_Exercise requirements_: Find every line of the records that has "computer" and return it.

-*-*-

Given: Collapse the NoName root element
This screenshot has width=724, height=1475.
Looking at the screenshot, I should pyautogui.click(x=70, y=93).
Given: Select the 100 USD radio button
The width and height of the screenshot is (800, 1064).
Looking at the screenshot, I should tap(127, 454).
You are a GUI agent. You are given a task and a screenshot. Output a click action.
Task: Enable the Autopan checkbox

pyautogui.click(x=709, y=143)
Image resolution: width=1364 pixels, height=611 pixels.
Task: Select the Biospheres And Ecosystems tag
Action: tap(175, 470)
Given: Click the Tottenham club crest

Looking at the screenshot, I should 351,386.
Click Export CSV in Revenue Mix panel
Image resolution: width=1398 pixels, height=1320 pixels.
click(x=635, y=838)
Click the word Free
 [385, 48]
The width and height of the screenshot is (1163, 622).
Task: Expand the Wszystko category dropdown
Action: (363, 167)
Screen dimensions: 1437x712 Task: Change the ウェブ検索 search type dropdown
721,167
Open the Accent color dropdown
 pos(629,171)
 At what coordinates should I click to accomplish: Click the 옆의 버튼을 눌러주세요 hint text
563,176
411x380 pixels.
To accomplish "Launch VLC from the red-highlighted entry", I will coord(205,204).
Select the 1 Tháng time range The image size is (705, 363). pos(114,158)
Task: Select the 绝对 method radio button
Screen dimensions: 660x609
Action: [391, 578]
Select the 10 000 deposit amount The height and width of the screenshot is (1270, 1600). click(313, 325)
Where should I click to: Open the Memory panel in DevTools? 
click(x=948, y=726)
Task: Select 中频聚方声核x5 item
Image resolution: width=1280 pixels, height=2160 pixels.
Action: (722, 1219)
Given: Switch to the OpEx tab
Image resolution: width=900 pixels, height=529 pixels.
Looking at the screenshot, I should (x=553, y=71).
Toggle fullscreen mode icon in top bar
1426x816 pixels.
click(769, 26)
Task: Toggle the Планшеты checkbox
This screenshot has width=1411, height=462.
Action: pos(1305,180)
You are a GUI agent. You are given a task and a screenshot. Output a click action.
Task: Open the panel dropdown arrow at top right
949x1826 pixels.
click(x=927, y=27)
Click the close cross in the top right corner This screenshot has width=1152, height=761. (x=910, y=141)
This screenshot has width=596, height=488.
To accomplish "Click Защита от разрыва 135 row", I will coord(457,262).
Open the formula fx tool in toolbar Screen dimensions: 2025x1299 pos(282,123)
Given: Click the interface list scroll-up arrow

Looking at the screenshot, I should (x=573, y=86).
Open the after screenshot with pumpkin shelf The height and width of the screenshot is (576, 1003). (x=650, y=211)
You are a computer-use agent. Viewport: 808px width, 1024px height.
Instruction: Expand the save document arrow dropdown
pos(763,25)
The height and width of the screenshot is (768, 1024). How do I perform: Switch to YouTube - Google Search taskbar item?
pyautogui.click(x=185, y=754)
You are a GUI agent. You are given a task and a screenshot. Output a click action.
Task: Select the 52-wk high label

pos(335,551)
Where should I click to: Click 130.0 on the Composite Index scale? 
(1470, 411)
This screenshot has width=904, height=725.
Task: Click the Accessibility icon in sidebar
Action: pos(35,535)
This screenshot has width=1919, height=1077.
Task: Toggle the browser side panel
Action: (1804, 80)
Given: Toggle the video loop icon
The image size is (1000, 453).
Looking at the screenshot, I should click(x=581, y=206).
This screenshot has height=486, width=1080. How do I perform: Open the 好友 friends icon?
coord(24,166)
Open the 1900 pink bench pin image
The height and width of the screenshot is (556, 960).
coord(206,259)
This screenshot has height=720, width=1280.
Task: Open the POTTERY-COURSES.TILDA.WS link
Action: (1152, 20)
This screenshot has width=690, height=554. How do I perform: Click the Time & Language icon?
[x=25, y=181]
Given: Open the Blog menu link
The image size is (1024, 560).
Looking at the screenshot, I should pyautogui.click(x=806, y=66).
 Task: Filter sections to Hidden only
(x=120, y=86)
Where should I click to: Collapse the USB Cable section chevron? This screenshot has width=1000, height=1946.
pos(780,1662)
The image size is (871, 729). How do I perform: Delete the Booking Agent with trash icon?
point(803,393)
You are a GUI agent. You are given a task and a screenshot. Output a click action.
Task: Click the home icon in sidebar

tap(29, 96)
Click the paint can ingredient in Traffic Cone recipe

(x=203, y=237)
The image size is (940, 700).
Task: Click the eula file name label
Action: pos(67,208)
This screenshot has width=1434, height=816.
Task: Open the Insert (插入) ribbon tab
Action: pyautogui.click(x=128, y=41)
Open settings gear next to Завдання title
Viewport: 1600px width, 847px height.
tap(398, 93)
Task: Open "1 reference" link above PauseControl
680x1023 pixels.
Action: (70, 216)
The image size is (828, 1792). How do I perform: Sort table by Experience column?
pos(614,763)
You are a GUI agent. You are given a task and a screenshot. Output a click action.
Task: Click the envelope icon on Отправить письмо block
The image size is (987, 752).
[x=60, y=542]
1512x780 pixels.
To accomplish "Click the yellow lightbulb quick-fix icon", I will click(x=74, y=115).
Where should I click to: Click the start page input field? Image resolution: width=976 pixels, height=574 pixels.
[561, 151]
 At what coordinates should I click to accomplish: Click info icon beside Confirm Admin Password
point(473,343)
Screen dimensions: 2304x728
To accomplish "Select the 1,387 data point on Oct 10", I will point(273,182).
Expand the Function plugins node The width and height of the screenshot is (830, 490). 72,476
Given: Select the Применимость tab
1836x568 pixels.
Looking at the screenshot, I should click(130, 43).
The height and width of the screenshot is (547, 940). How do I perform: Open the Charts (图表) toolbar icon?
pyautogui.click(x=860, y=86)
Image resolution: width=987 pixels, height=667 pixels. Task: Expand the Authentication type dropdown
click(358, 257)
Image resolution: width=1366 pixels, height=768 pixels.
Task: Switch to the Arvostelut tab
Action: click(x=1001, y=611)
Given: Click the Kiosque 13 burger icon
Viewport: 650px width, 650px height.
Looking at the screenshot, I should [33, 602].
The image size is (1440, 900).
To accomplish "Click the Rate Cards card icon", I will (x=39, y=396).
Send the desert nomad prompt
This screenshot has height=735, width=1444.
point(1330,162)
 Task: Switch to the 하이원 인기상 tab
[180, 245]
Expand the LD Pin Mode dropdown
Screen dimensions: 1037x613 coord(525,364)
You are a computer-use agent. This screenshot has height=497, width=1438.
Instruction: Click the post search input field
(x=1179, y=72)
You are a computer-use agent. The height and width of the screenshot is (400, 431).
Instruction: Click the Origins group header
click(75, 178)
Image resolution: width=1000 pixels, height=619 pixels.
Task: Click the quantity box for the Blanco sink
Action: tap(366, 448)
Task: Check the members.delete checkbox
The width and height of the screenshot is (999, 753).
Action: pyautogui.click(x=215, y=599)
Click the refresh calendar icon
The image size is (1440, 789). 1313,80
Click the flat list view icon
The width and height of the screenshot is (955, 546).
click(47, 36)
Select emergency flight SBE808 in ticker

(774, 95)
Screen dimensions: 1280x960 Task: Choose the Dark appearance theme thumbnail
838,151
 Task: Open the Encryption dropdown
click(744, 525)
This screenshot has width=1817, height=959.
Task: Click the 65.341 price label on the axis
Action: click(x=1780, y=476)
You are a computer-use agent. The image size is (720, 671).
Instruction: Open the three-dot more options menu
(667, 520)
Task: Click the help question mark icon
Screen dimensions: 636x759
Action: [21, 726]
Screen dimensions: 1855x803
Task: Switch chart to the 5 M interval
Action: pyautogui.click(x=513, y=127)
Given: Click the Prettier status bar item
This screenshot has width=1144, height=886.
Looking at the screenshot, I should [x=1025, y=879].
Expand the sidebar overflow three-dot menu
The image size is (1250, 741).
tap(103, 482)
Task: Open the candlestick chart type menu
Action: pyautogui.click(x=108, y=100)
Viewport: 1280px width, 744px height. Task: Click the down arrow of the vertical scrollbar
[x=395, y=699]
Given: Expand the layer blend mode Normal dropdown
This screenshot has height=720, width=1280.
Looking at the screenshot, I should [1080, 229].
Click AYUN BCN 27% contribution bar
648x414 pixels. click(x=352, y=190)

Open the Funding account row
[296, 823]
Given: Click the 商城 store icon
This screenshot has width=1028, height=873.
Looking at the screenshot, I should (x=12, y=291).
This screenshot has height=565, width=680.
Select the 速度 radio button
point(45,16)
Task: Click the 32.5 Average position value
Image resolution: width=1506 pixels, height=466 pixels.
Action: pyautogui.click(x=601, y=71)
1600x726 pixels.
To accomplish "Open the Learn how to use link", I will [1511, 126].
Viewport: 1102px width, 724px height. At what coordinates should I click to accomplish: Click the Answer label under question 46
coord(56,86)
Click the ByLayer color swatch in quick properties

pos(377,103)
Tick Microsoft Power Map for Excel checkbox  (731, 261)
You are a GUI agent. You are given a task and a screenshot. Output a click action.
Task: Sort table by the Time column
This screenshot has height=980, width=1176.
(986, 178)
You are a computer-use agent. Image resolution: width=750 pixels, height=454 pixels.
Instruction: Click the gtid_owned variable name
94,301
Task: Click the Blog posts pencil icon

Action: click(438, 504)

-*-*-

_Completed task_:
You are a computer-use agent. Viewport: 808px width, 1024px height.
You are a computer-use agent. This screenshot has height=497, width=1438.
You are a computer-use agent. The height and width of the screenshot is (400, 431).
You are a computer-use agent. The image size is (720, 671).
You are a computer-use agent. Image resolution: width=750 pixels, height=454 pixels.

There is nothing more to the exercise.